The data comparing the oxidation resistance of linoleic acid of example 1 with that of comparative examples 1-3 are shown in FIG. 2. It can be found from the comparative data in fig. 2 that the high-pressure homogenization and glycosylation complex modification technology used in the invention can significantly improve the linoleic acid oxidation resistance of the product in example 1. The oxidation resistance of linoleic acid is lower in comparative examples 2 and 3 than in comparative example 1, probably because the protein is partially oxidized during the process, thus reducing the antioxidant activity.
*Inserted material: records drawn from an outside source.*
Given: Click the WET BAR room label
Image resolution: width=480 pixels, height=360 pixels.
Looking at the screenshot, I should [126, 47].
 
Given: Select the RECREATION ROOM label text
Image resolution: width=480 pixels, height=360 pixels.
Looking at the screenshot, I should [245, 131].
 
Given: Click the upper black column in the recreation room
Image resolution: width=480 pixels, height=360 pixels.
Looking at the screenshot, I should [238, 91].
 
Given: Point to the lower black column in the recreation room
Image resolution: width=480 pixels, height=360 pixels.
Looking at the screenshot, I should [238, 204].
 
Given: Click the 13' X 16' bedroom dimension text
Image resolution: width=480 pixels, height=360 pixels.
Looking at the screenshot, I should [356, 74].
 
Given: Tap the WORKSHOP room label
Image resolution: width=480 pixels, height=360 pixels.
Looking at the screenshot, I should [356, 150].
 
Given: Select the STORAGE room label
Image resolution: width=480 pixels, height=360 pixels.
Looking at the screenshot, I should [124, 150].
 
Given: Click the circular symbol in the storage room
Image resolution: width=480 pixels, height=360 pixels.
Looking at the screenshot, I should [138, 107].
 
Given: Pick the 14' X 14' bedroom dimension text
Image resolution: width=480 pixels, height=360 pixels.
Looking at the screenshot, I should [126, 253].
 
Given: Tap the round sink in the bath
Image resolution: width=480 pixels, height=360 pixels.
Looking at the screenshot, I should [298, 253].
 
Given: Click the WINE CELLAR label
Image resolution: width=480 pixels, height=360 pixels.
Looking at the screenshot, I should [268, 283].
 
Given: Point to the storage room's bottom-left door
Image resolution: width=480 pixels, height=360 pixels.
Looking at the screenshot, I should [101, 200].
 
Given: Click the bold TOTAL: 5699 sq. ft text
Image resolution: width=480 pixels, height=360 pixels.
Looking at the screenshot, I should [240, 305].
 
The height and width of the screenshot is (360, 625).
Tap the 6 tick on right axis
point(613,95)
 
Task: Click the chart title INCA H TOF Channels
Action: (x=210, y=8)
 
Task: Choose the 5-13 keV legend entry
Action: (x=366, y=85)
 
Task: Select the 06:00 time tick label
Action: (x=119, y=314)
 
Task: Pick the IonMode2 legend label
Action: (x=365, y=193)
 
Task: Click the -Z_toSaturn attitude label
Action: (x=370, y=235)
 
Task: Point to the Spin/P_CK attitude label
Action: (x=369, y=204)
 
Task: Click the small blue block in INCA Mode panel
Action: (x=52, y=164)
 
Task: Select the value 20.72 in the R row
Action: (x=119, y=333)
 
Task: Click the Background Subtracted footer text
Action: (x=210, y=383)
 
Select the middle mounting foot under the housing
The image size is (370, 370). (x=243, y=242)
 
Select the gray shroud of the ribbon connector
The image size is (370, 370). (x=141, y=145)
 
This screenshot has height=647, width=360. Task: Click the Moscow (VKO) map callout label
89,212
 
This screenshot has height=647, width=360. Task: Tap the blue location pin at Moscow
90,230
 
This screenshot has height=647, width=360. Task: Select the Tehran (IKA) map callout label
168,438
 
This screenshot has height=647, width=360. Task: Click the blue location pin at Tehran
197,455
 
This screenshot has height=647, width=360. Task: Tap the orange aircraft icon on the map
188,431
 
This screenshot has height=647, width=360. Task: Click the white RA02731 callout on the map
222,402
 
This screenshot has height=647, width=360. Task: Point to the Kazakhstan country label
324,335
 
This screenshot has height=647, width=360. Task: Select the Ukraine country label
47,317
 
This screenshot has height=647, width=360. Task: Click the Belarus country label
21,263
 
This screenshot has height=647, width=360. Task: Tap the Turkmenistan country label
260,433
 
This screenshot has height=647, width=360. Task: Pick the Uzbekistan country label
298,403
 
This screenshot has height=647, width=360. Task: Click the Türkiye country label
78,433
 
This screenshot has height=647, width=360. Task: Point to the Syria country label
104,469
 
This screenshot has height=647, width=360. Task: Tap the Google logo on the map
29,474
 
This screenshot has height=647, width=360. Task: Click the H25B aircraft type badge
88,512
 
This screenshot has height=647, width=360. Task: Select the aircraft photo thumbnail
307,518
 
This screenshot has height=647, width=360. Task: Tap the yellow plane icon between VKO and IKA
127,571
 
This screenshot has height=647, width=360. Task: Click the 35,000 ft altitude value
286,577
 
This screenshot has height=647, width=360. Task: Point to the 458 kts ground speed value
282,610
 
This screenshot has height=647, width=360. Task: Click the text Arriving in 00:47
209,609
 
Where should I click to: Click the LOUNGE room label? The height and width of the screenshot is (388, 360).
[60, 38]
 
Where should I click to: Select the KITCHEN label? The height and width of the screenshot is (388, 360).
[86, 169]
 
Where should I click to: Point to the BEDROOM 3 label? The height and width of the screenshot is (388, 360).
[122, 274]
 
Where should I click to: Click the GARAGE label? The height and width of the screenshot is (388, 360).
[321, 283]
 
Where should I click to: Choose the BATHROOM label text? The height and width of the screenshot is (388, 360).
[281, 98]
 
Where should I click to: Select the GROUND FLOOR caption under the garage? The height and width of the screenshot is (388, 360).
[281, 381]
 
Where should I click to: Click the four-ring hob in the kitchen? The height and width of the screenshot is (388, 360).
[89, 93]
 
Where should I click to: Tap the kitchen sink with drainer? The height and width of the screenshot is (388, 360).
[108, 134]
Data comparing the radical scavenging ability of example 1 to comparative examples 1-3ABTS are shown in FIG. 3. As can be seen from the comparative data in fig. 3, the ABTS radical scavenging ability of comparative example 2 is lower than that of comparative example 1, and thus high pressure homogenization decreases the radical scavenging ability of myofibrillar proteins; however, comparative example 3 has a stronger scavenging ability for ABTS radicals than comparative example 1, and thus glycosylation can increase the radical scavenging ability of myofibrillar proteins; example 1 is the strongest in ABTS free radical scavenging ability, so the high pressure homogenization and glycosylation complex modification technology used in the invention can obviously improve the ABTS free radical scavenging ability of myofibrillar protein, which can not be realized by a single modification method, thus the method has substantial gain effect.

The above embodiments are merely exemplary, and the present invention is not limited to the above embodiments. All changes, modifications, substitutions, combinations, and simplifications which may be made without departing from the spirit and principles of the invention are intended to be embraced therein.